# EXCERPT TO READ
- - - - - - -

By Ringold on 8/18/2006 6:07:42 PM , Rating: 2
"Real" pilots wont be necessary; any high schooler will probably have the skill necessary to control one of these UAVs with training, and not the block-buster budget fighter pilot training necessary for 'real' pilots.

I see real pilots remaining in commercial carriers for quite a long time simply as system managers and emergency pilots for situations where they end up having to fly dead stick -- which does happen. There will always probably be a human at least at the ready to manually take over any kind of passenger flight, but thats somewhat relative anyway. Autopilots can already take off, fly a complex route, and land all on their own. :)

Military wise though, to compare a fellow geek in a dimly lit compound inside a mountain or some place that can do the job with zero risk to their own personal safety to Yeager and even astronauts is almost an insult to them personally :P


By TomZ on 8/18/2006 10:08:31 AM , Rating: 2
Long live the new "right stuff" - the software within!


come again?
By kattanna on 8/17/2006 12:00:38 PM , Rating: 1
quote:
The Pentagon, looking to save money, has accelerated spending


now..how do you save money by accelerating spending??





RE: come again?
By Brandon Hill (blog) on 8/17/2006 12:03:59 PM , Rating: 2
Saving money by dropping the purchase numbers on expensive F-35s and incresing spending on MUCH cheaper drones.

Just a thought ;)


RE: come again?
By kattanna on 8/17/2006 12:13:02 PM , Rating: 2
i was shooting for humor

aka military intelligence...saving money by accelerating spending...



RE: come again?
By strikermlc on 8/17/2006 8:51:38 PM , Rating: 2
Dropping the purchase numbers doesn't save any money - it just increases the cost per unit! Ever heard of research and development? Those expenses don't disappear just because the government decides to buy fewer planes.

Politician: "Hey lockheed, how much for 2,000 JSF's?"

- - - - - - -

[Entries on target coordinates]
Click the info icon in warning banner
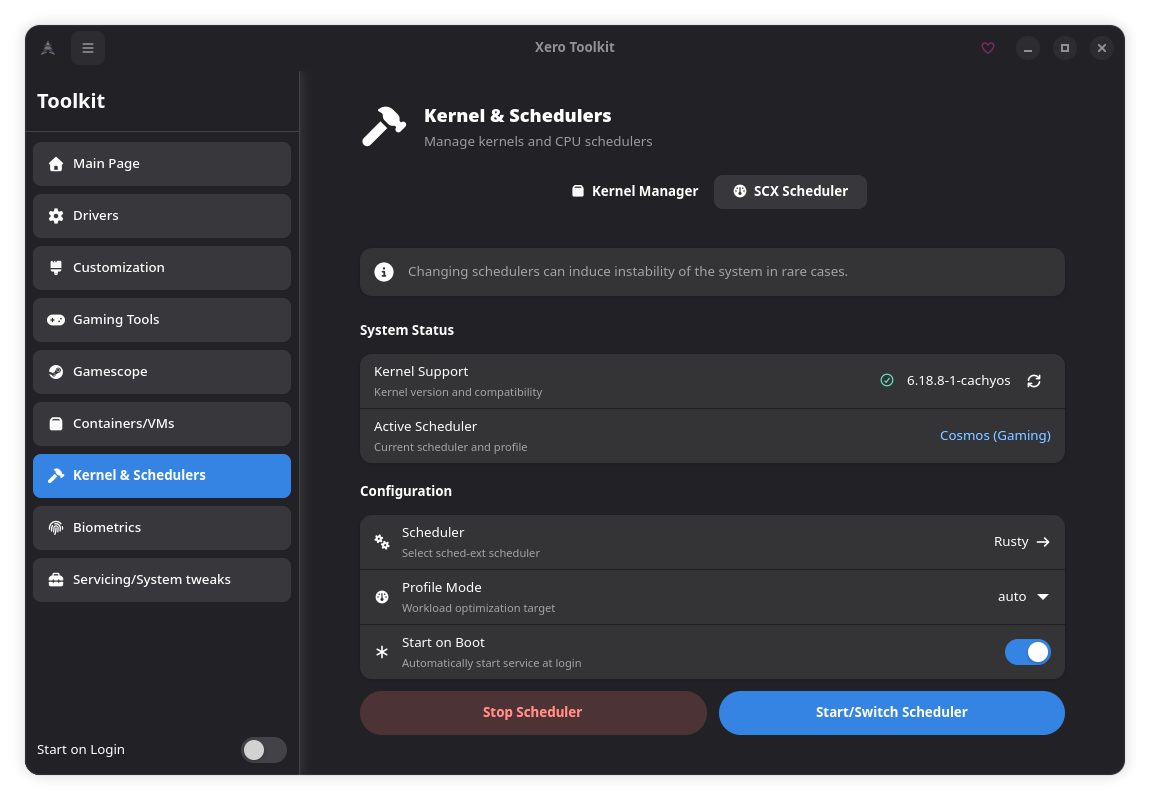1150x800 pixels. (383, 272)
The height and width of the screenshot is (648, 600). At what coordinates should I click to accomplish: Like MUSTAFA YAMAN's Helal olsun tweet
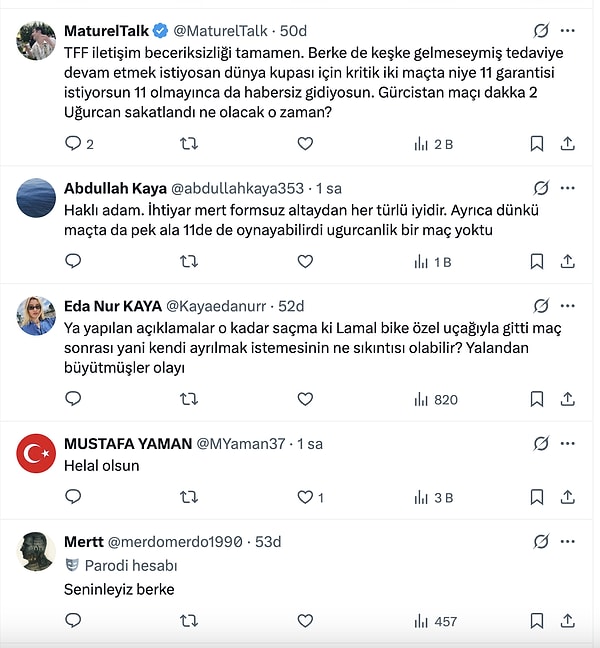click(305, 496)
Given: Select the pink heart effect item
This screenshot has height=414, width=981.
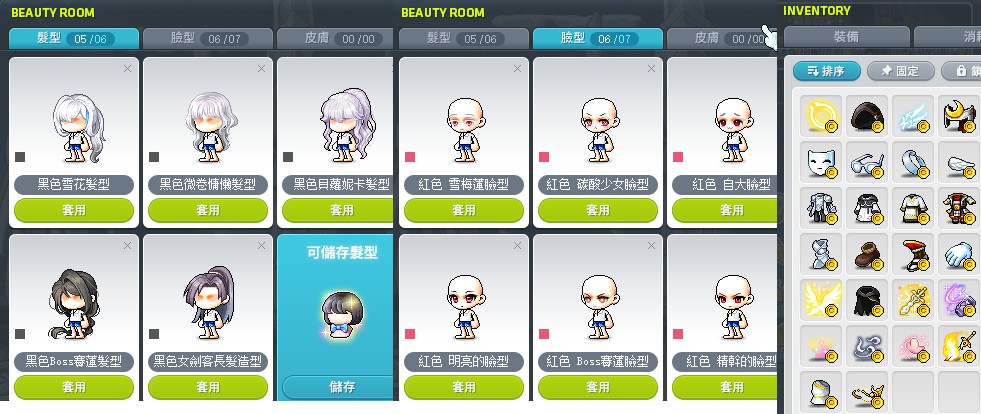Looking at the screenshot, I should point(912,345).
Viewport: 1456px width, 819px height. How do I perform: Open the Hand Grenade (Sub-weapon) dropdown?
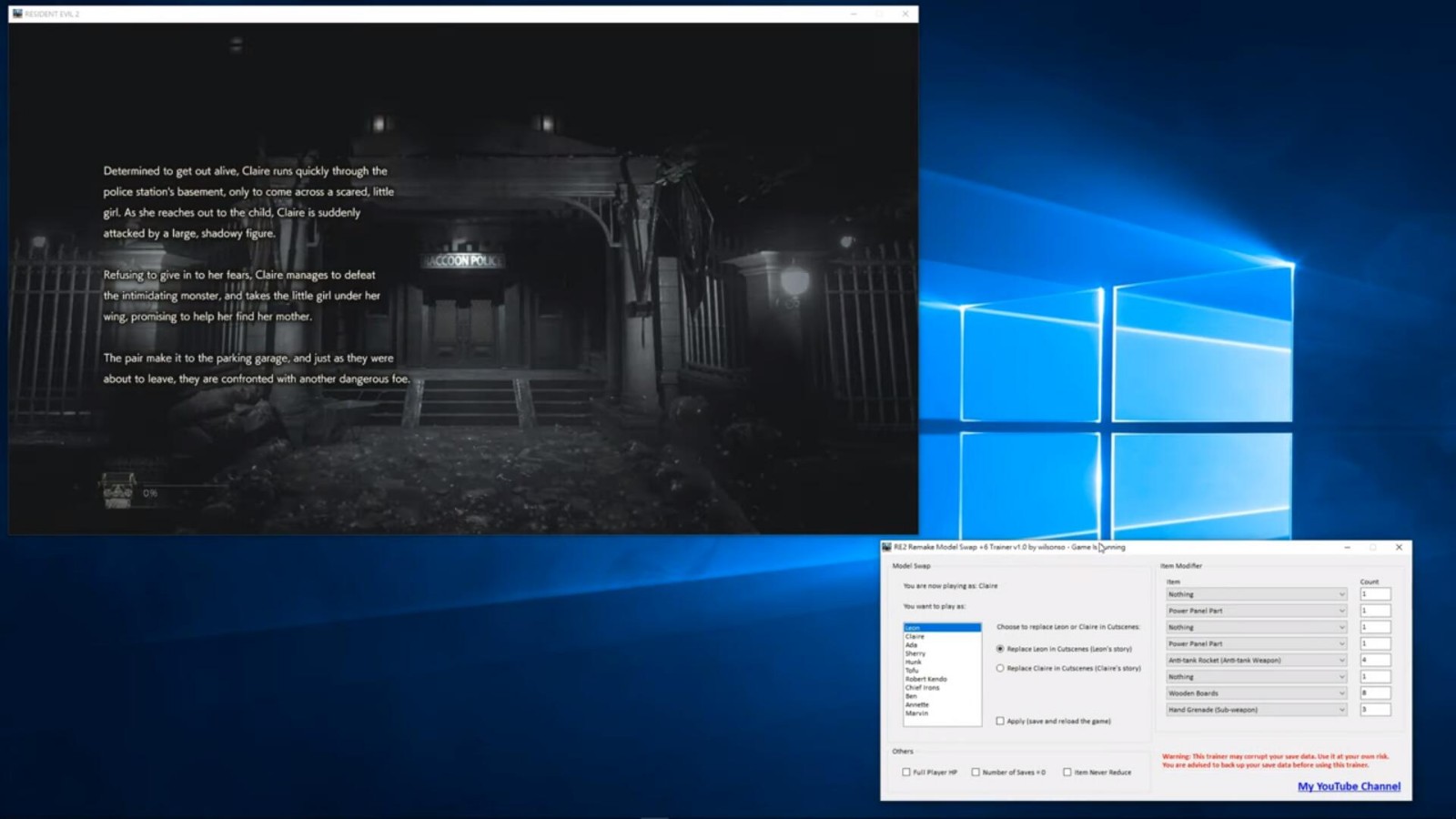1256,709
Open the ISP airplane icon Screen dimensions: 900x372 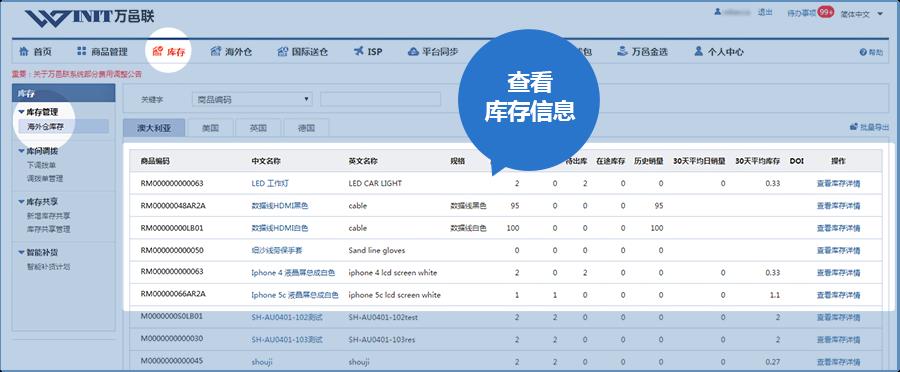[359, 52]
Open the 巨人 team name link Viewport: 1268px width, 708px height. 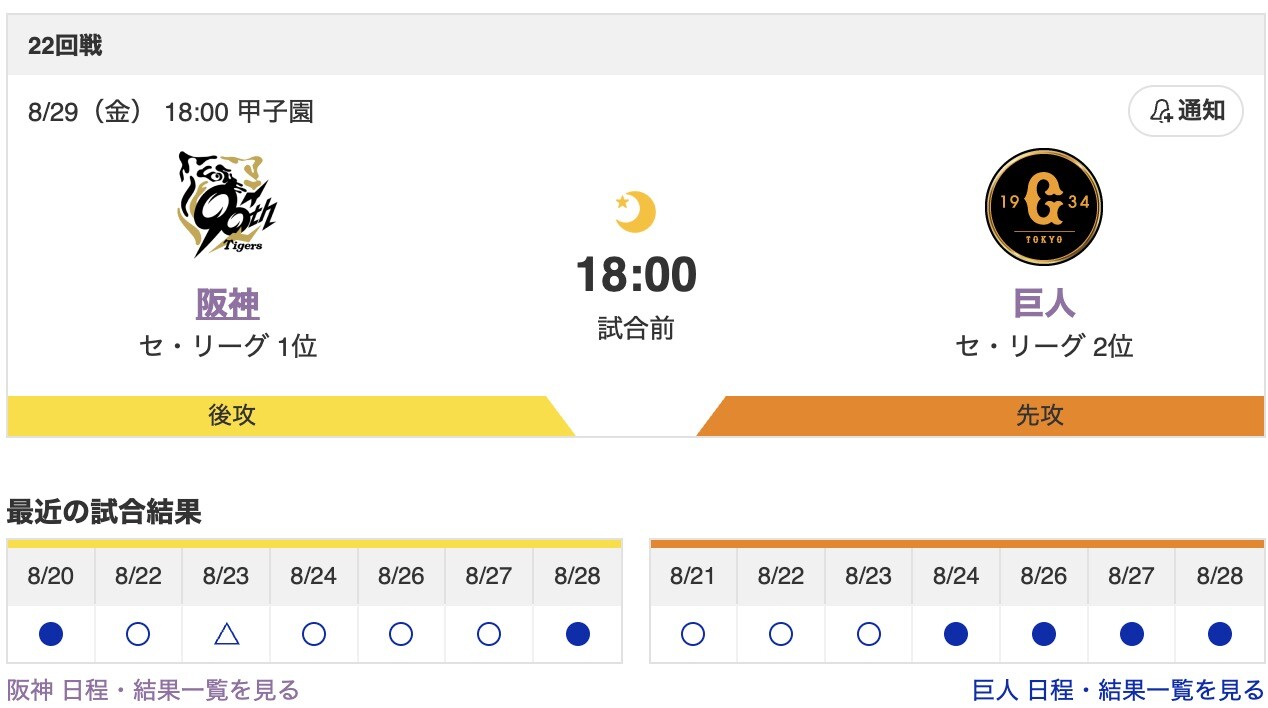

- - - - - - -

# STATED PROBLEM A
In the drone comment thread, what does Ringold say autopilots can already do on their own?
# STATED PROBLEM B
Pick up the drone comment thread from the point where it stops and keep writing.

# ANSWER A
Autopilots can already take off, fly a complex route, and land on their own.

# ANSWER B
Lockheed: "276 billion"
Politician: "Hmm, how much for 1,500 JSF's?"
Lockheed: "270 billion"
Politician: "Sweet, I just saved the American Taxpayer 6 billion dollars. That'll buy me a lot of votes in the next election!"

In the end, politicians simply give us less bang for our buck under the pretense of saving us money...



Problems
By Ringold on 8/17/2006 5:18:53 PM , Rating: 2
Some of you seem to work in the field or have extra insight, so curious what feedback I'll get..

Two problems, one moral, one strategic.

1) If anybody looks at the list of contractors it becomes immediately clear that war or the breakdown of current alliances would make production of the F-35 impossible. Excluding that, even a serious strike against a major contributor, like England, would mean serious supply chain problems. Am I the only one that thinks this is insane to have the ability to replenish our own forces being beholden to other coutnries that could essentially stop shipments of vital finished parts and sections if their government disagreed with our own? What about these UAVs, are they in a similar situation with contractors? Would it be worth it to have our own isolated defense complex?

2) The moral issue. War is avoided and diplomatic deals are brokered because war is hell. There was an episode of The Original Series that dealt with this. When war no longer means body bags for the US, the slipery slope becomes all the more slick. Meanwhile, opponents win the hearts of their homelands in these middle eastern countries because of two reasons: a chunk of metal is no replacement for a human face, and it looks exactly what it is: cowardly. Where is the line drawn? Is it right to remotely control some device, drop a bomb, kill some civilians as often as the enemy, and then get up from your computer game-like job and have a beer at the bar?

I have a feeling enemies wont have such moral qualms, if we didn't have UAVs then Russia and China would start running circles around our manned aircraft and we'd hear from laughing clear from Moscow, but I at least think it'll be important for our generation to keep in mind. War hasn't touched us but for one day, in one small place, since the Civil War for the most part. Even as it is today, does it feel like we're at war in Walmart?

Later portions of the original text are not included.